● **Work order**
Only the lines from the one with "Viewport: 1280px width, 658px" through the end of the data below belong in the answer, restated word for word, pictures excluded.

[Stored items from a collection]
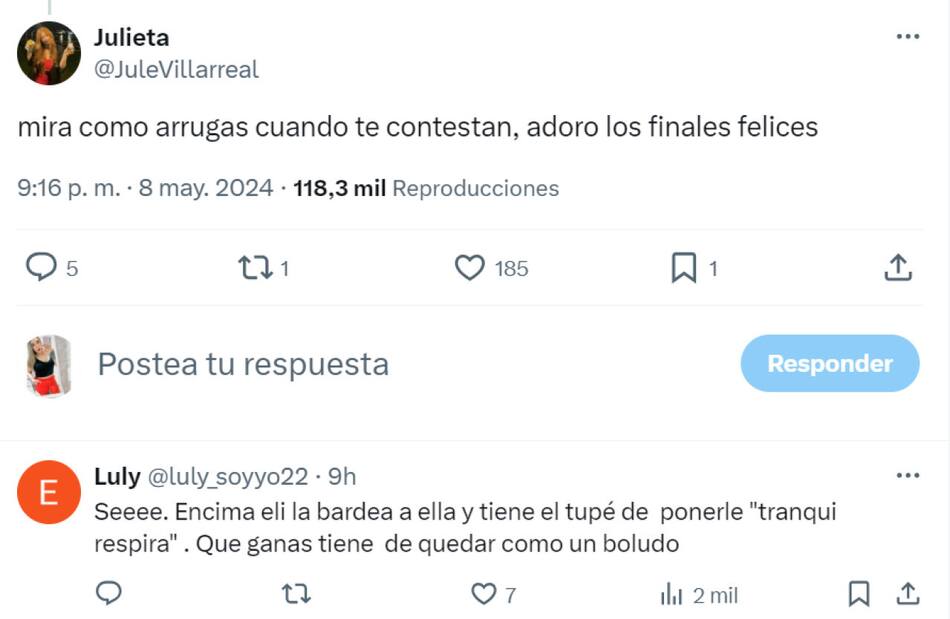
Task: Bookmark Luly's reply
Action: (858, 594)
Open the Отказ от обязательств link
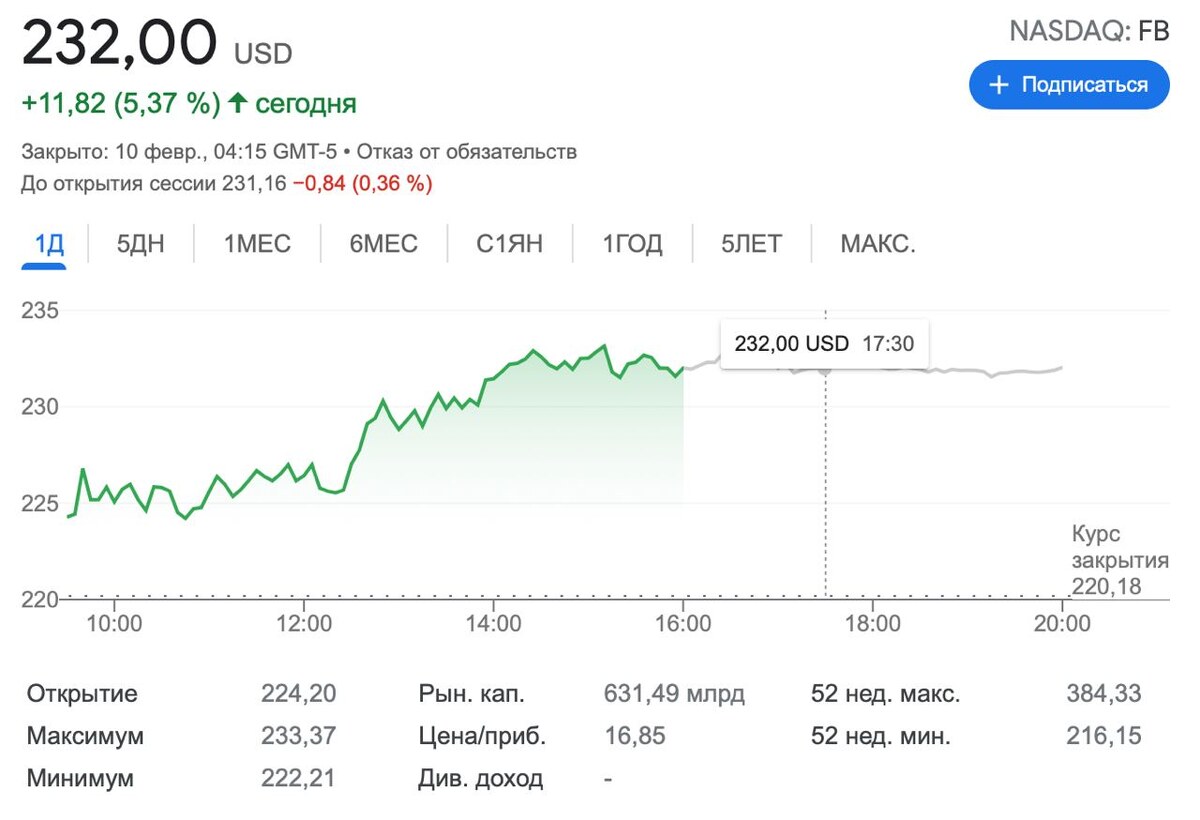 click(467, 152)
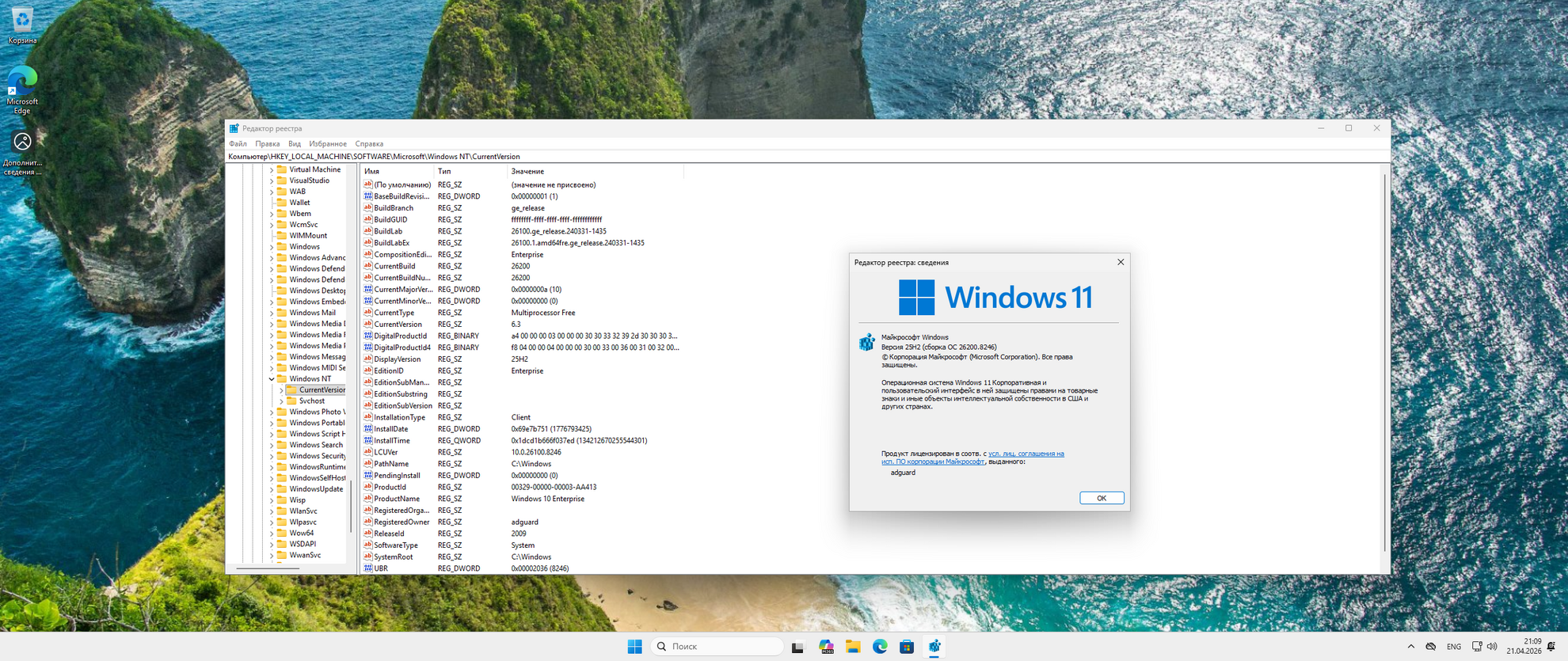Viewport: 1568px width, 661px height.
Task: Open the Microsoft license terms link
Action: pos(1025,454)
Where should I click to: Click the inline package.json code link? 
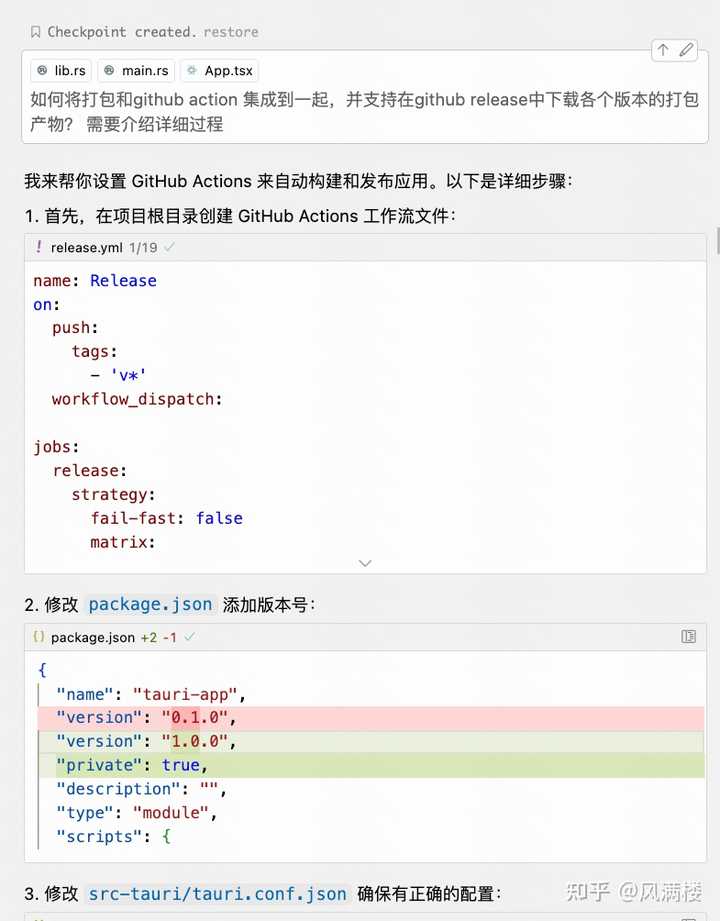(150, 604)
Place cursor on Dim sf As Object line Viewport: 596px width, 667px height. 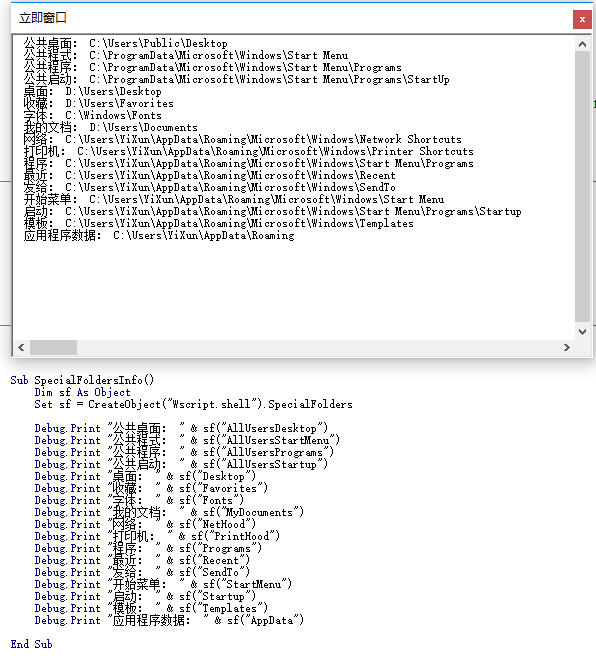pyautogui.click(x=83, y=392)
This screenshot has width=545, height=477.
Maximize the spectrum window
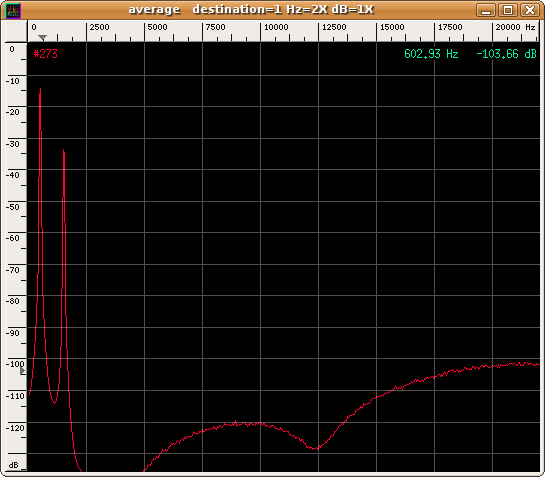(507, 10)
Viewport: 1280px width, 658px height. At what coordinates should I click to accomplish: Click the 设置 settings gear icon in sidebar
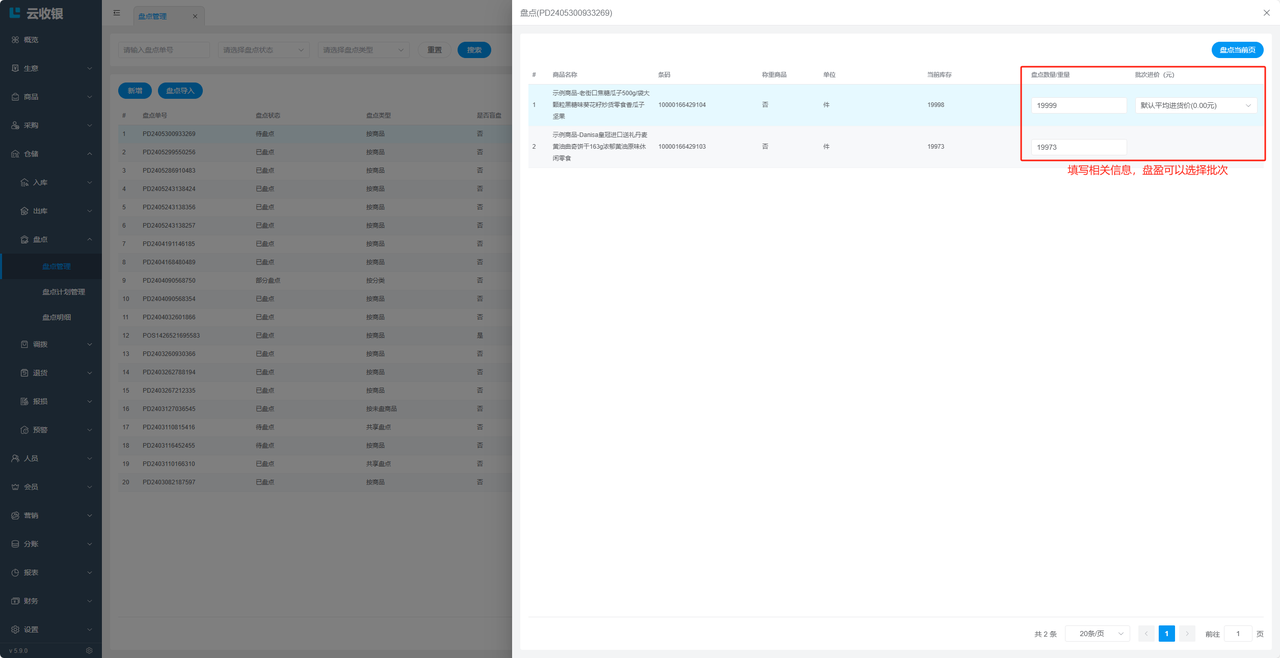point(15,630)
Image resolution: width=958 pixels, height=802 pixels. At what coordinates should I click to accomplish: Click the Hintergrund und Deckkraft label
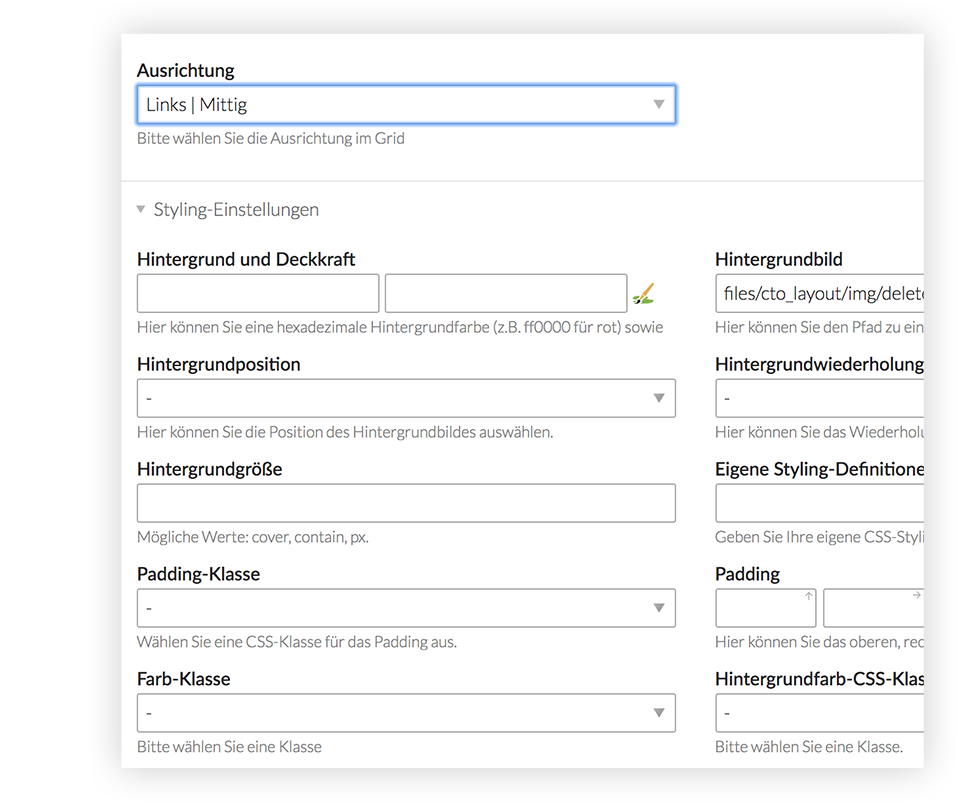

● **Response area**
Viewport: 1280px width, 658px height. At what coordinates should I click to accomplish: Click the 设置 settings gear icon in sidebar
point(15,630)
Image resolution: width=958 pixels, height=802 pixels. At what coordinates should I click to accomplish: Click the Hintergrund und Deckkraft label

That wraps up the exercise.